Inspirada pelos trilhos e vagões abandonados da estação ferroviária de Triagem e pela observação de como o abandono e o desgaste natural do tempo transformaram aqueles vagões, ferros, latas e todos os objetos que foram deixados naquele local onde a ferrugem hoje toma conta do lugar, a escultura Tempo e memória é um convite a mergulhar na ação do tempo sobre as coisas e como se relaciona com a história daquele local.

Ao longo das pesquisas que foram realizadas tanto na Estação de Triagem quanto na Estação Central Noroeste do Brasil, o impacto do tempo sobre as coisas despertou na artista o interesse em mesclar sua caligrafia abstrata com os ferros da ferrovia. Para retratar esse sentimento, a escultura com a palavra “tempo”, meio desconexa, em partes mais abstratas, em parte mais legíveis, faz com que esse encontro caótico que acontecia nas linhas férreas entre trilhos, trens, pessoas e sentimentos, ganhasse forma, se tornando então matéria. Quantas histórias foram vividas ali? Quantos casos de amor e afetos aconteceram? Dores, sentimentos, palavras se fizeram presentes nesses longos anos de ferrovia, tanto em atividade quanto em abandono.

Esses trilhos, que levaram tantos personagens, hoje são apenas memória, lembrança e saudade. Por isso, a escultura também é um convite ao cuidado. Abandonados, sem preservação, os metais perdem seu brilho, assim como nós perdemos parte de nossa essência quando nos descuidamos de nossa história e memória.

A ferrugem que toma conta dos objetos da ferrovia é um lembrete de que o tempo é implacável e inevitável, mas também é capaz de transformar e dar novos significados. Assim, Tempo e memória busca resgatar essa conexão entre passado e presente, entre o que foi e o que resta, entre a força do tempo e a permanência da memória, trazendo à tona a importância de preservar nossa história e nossas raízes.

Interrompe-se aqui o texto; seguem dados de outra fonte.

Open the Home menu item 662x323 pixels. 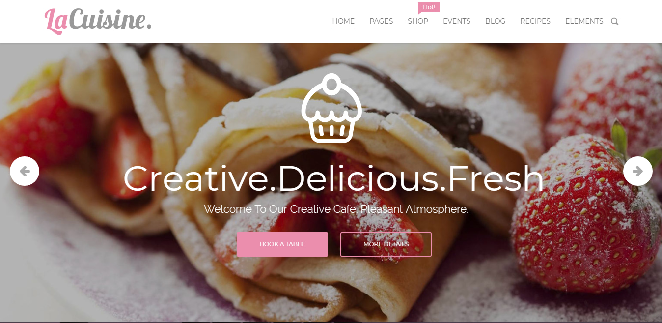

A escolha do material e a disposição das peças na obra foram pensadas de forma a criar uma conexão entre o espectador e o espaço abandonado da estação ferroviária. A obra é uma forma de resgatar a história daquele lugar e de preservar a memória das pessoas que um dia passaram por ali. É, portanto, uma homenagem aos trilhos e vagões abandonados e à beleza da deterioração causada pelo tempo, para lembrar que, mesmo no abandono, há beleza e história a serem contadas. Um convite para olhar para trás, resgatar lembranças e valorizar cada momento vivido. Porque, afinal, o tempo é implacável, mas as memórias são eternas.